Aufgabenstellung = Nehmen Sie den Text über den Landeshaushalt Sachsen-Anhalts nach seinem letzten Satz wieder auf und führen Sie ihn weiter.

Seitentext =
---

Wir haben gegenüber den anderen ostdeutschen Flächenländern nach wie vor einen überproportional hohen Anteil von Kindern in Hartz-IV-Familien. Zudem haben wir nach wie vor einen leicht überproportionalen Anteil von Geringverdienenden, obwohl uns Thüringen seit mindestens zehn Jahren den Rang abgelaufen hat.

Landespolitik muss vor diesem Hintergrund politische Ziele und Prioritäten bestimmen. Diesbezüglich haben wir die Situation, dass wir uns über den Haushalt unterhalten. Wir haben in Sachsen-Anhalt ein Bruttoinlandsprodukt in Höhe von 50 Milliarden € im Jahr. Wir haben in diesem Land einen Haushalt von 10 Milliarden €, das sind etwa 20 %. Daran wird zum einen deutlich, dass wir damit nicht alles bewegen können, und zum anderen, dass der Einfluss bei Weitem nicht bedeutungslos ist.

Ich will denjenigen, denen immer noch vorschwebt, man müsste diesen Anteil permanent senken, ausdrücklich sagen: Länder, die in ihrer wirtschaftlichen Entwicklung in den letzten vier bis fünf Jahren bedeutend erfolgreicher waren, weisen einen deutlich höheren Anteil der öffentlichen Ausgaben am Bruttoinlandsprodukt aus. Dazu gehören übrigens nicht nur die skandinavischen Ländern, sondern auch all unsere westlichen, südlichen und nördlichen Nachbarn, zum Beispiel Österreich, Schweiz, Frankreich, Luxemburg, Belgien, Holland, Dänemark. All diese Länder haben pro Kopf höhere öffentliche Ausgaben.

---

Datenmaterial =
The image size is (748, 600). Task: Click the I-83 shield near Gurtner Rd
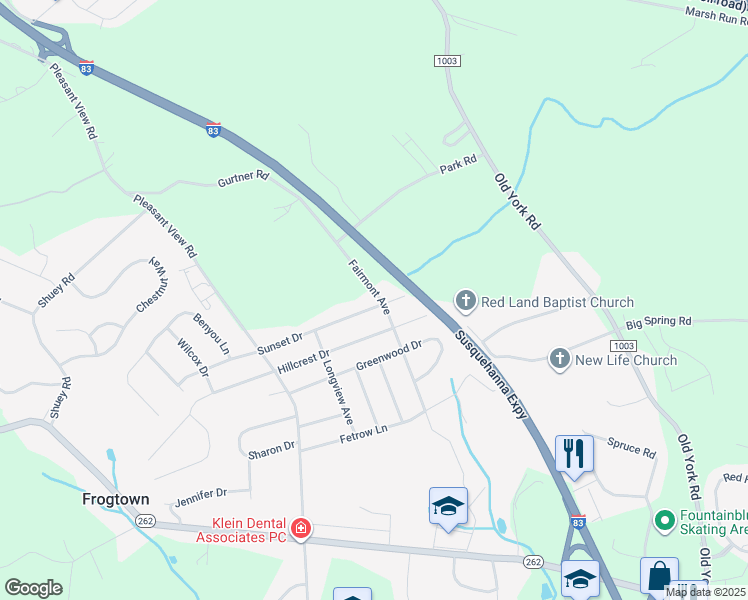point(213,129)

---

Ergebnis =
(Herr Gürth, CDU: Das sagt doch noch gar nichts!)

- Herr Gürth, hören Sie zu! - Sie haben inzwischen auch eine höhere Staatsquote. Das heißt, die Summe von Steuern und Abgaben ist in diesen Ländern höher als in

der Bundesrepublik Deutschland. Außerdem haben sie in den letzten Jahren eine bessere wirtschaftliche Entwicklung als die Bundesrepublik Deutschland realisiert.

(Beifall bei der LINKEN - Zuruf von Herrn Gürth, CDU)

Das muss man an dieser Stelle einmal vorhalten, vor allen Dingen dann, wenn wir darüber diskutieren, in den nächsten 15 Jahren ein Drittel der Beschäftigten im öffentlichen Dienst abzubauen. Wirtschaftlich erfolgreiche Länder haben bis zu 35 % ihrer Beschäftigten im öffentlichen Dienst; die würden sich an den Kopf fassen, wenn sie unsere Diskussion hören. Das muss an der Stelle auch einmal gesagt werden.

(Beifall bei der LINKEN - Herr Gürth, CDU: Aber nicht auf Pump finanziert! - Herr Scharf, CDU: Wie wollen wir Sachsen-Anhalt stärken, wenn Sie den öffentlichen Dienst ausbauen?)

- Herr Scharf, komischerweise klappt das in Skandinavien hervorragend. Das können Sie sich nicht vorstellen, aber als CDU-Fraktionsvorsitzender ist das offensichtlich auch nicht Ihre Planstelle.

(Heiterkeit bei der LINKEN)

Der Finanzminister verwendet für seine Aussagen im Wesentlichen einen anderen Vergleichsrahmen, und zwar Benchmarking mit anderen Ländern der Bundesrepublik Deutschland. Dann kommt typischerweise das Argument - es wurde auch heute wieder von ihm verwendet -: Die geben für das und das weniger Geld aus, aber sie kommen auch klar. - Ja, es kann sein, sie kommen damit klar. Und: Es gibt keinen Grund dafür, warum wir für bestimmte Bereiche mehr Geld ausgeben müssen bzw. mehr Personal verwenden müssen als in anderen Bereichen. - Das ist ausdrücklich falsch.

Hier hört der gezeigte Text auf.